Because we are so unused to talking about moral issues, we often flee from these into the security of RCTs and evidence-based-practice. The comfort provided is twofold: not only have we worked out the best way to treat you, we have also denied you the ability to tell us anything about ourselves. We’re safe from contagion. In the case above, I would argue strongly that the rise in childhood depression is a moral indicator of one of our society’s most egregious faults. But increasingly this kind of argument is not available to me, because we’re all (in the name of good mental health and more funding for the NHS) buying into the parity of mental and physical. We just don’t have the discussion. The parity argument obscures our opportunity to really engage, on a moral and social level, with mental illness and wellness.
Is physical health best addressed by the medical model?
But I want to take this argument one final step further: not only should the treatment of mental illness be open to moral aspects, so, I think, should the treatment of physical illness. For the past three years I have been suffering with a chronic pain condition which has recently been diagnosed as “some kind of arthritis”. Along the way I’ve struggled immensely with pain – both in terms of its reduction and its meaning. While the medical system is great at prescribing drugs for pain (well, actually no it’s not – pain is an anomaly within the medical model: too variable, too subjective, too personal), it’s not very good at dealing with meanings. Because I played along obediently with the diagnosis-treatment approach to pain which I was offered, it took me about a year and half’s treatment before I realised that the meaning of the pain was much more important than the pain itself, and that my focus on pain reduction was stopping me from engaging positively with the meaning component. It is only by moving to the moral sphere, where I have considered my pain in terms of the impact it has on my emotional and practical life, and on the life of others, that I have been able to live a better life.

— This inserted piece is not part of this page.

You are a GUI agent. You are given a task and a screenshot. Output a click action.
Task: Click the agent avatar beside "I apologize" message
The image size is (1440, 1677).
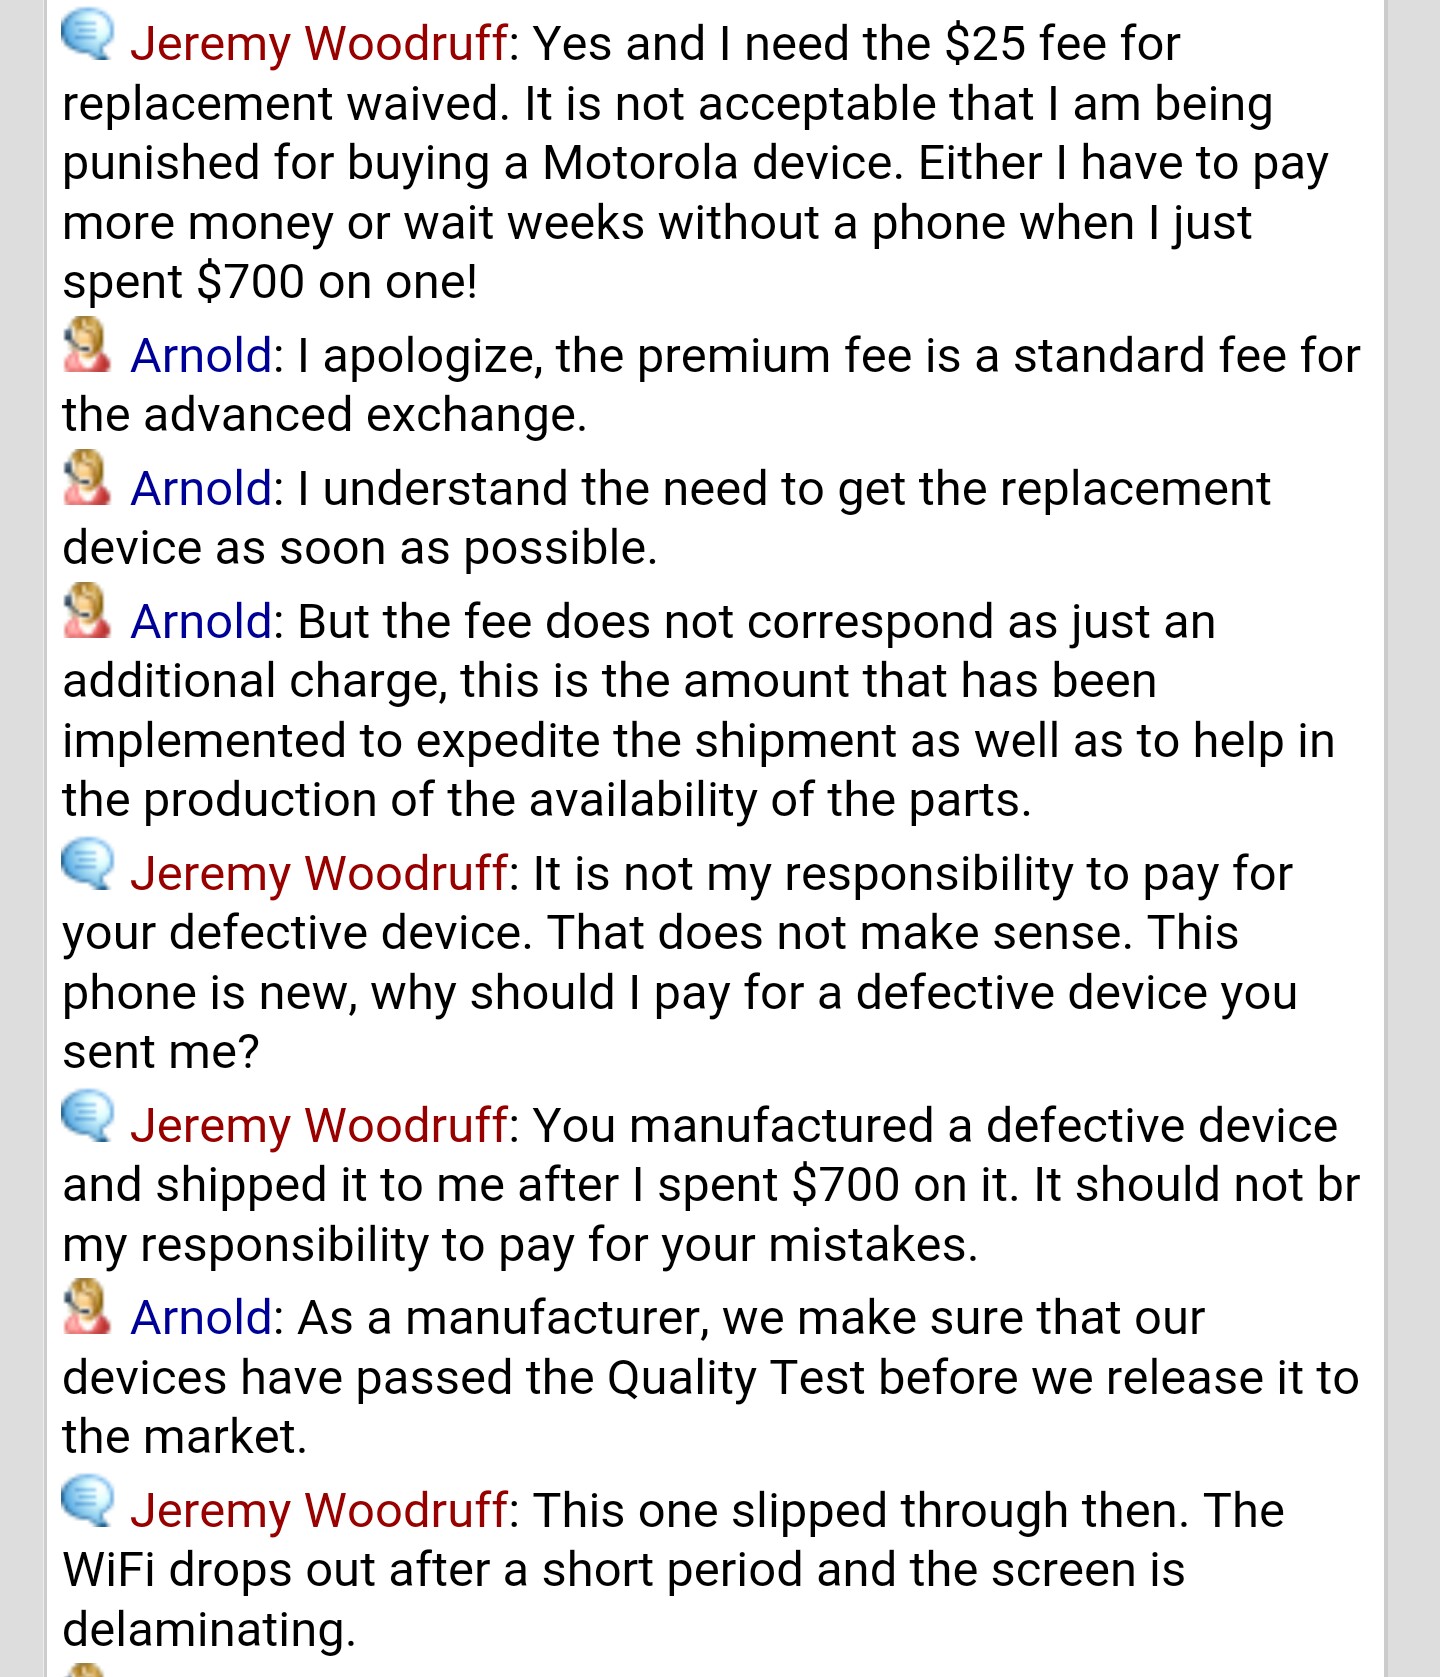[x=87, y=346]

Similarly, by treating diseases of affluence such as my own arthritis and other peoples’ diabetes and heart disease, we silence any chance these diseases might have had to talk back to us: to tell us something about how badly (morally badly) we’re living as a society.
I think a better argument for parity should aim not to reduce the mental to the physical, but to open both mental and physical health up to a broader kind of engagement. I think it would be better if both could come together to a middle ground where the whole person-in-society – including the moral and social components essential to living a good life – can be engaged in medical treatment. This idea is a struggle because in our increasingly technicalised professions, we have lost faith in our ability to engage with moral or cultural wholes, and prefer to focus increasingly on isolated elements.
The journey to recover or improve or integrate or ignore or live with or whatever verb you choose with mental or physical illness is not a simple one, and it is one which must be meaningful to the person who is suffering, and to the society of which they are a part. Externalising mental illness is one particular story. It is a powerful one, but it is not the only one.